**Task goal:** Please give back each line of the listing, unchanged in every word.

**Recorded information:**
# # # #

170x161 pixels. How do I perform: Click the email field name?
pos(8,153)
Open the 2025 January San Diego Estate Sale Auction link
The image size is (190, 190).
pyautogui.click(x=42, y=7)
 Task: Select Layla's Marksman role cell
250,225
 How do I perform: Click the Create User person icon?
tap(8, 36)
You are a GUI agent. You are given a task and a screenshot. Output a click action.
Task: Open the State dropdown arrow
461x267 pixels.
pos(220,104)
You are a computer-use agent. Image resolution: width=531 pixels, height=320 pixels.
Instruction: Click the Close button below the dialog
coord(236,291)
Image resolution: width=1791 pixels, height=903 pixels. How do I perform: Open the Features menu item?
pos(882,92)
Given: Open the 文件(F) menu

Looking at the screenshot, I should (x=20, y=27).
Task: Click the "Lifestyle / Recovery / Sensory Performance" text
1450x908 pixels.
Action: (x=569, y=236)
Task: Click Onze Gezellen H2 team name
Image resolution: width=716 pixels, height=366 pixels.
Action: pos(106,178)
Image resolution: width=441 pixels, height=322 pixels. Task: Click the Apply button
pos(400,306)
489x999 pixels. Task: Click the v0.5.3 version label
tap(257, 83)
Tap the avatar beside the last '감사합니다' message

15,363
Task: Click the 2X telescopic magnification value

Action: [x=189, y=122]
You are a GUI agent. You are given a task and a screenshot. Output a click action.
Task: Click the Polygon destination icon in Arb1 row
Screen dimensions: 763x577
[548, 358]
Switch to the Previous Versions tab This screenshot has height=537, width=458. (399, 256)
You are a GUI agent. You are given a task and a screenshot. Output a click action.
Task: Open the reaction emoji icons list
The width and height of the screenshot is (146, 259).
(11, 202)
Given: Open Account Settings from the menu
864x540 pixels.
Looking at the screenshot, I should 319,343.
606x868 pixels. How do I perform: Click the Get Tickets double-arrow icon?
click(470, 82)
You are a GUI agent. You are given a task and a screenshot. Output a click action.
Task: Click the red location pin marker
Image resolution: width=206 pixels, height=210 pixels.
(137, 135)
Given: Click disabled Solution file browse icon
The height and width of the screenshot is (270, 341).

# # # #

**Result for this task:**
170x161 pixels. How do I perform: Click the email field name?
pos(8,153)
Open the 2025 January San Diego Estate Sale Auction link
The image size is (190, 190).
pyautogui.click(x=42, y=7)
 Task: Select Layla's Marksman role cell
250,225
 How do I perform: Click the Create User person icon?
tap(8, 36)
You are a GUI agent. You are given a task and a screenshot. Output a click action.
Task: Open the State dropdown arrow
461x267 pixels.
pos(220,104)
You are a computer-use agent. Image resolution: width=531 pixels, height=320 pixels.
Instruction: Click the Close button below the dialog
coord(236,291)
Image resolution: width=1791 pixels, height=903 pixels. How do I perform: Open the Features menu item?
pos(882,92)
Given: Open the 文件(F) menu

Looking at the screenshot, I should (x=20, y=27).
Task: Click the "Lifestyle / Recovery / Sensory Performance" text
1450x908 pixels.
Action: (x=569, y=236)
Task: Click Onze Gezellen H2 team name
Image resolution: width=716 pixels, height=366 pixels.
Action: pos(106,178)
Image resolution: width=441 pixels, height=322 pixels. Task: Click the Apply button
pos(400,306)
489x999 pixels. Task: Click the v0.5.3 version label
tap(257, 83)
Tap the avatar beside the last '감사합니다' message

15,363
Task: Click the 2X telescopic magnification value

Action: [x=189, y=122]
You are a GUI agent. You are given a task and a screenshot. Output a click action.
Task: Click the Polygon destination icon in Arb1 row
Screen dimensions: 763x577
[548, 358]
Switch to the Previous Versions tab This screenshot has height=537, width=458. (399, 256)
You are a GUI agent. You are given a task and a screenshot. Output a click action.
Task: Open the reaction emoji icons list
The width and height of the screenshot is (146, 259).
(11, 202)
Given: Open Account Settings from the menu
864x540 pixels.
Looking at the screenshot, I should 319,343.
606x868 pixels. How do I perform: Click the Get Tickets double-arrow icon?
click(470, 82)
You are a GUI agent. You are given a task and a screenshot. Output a click action.
Task: Click the red location pin marker
Image resolution: width=206 pixels, height=210 pixels.
(137, 135)
Given: Click disabled Solution file browse icon
The height and width of the screenshot is (270, 341).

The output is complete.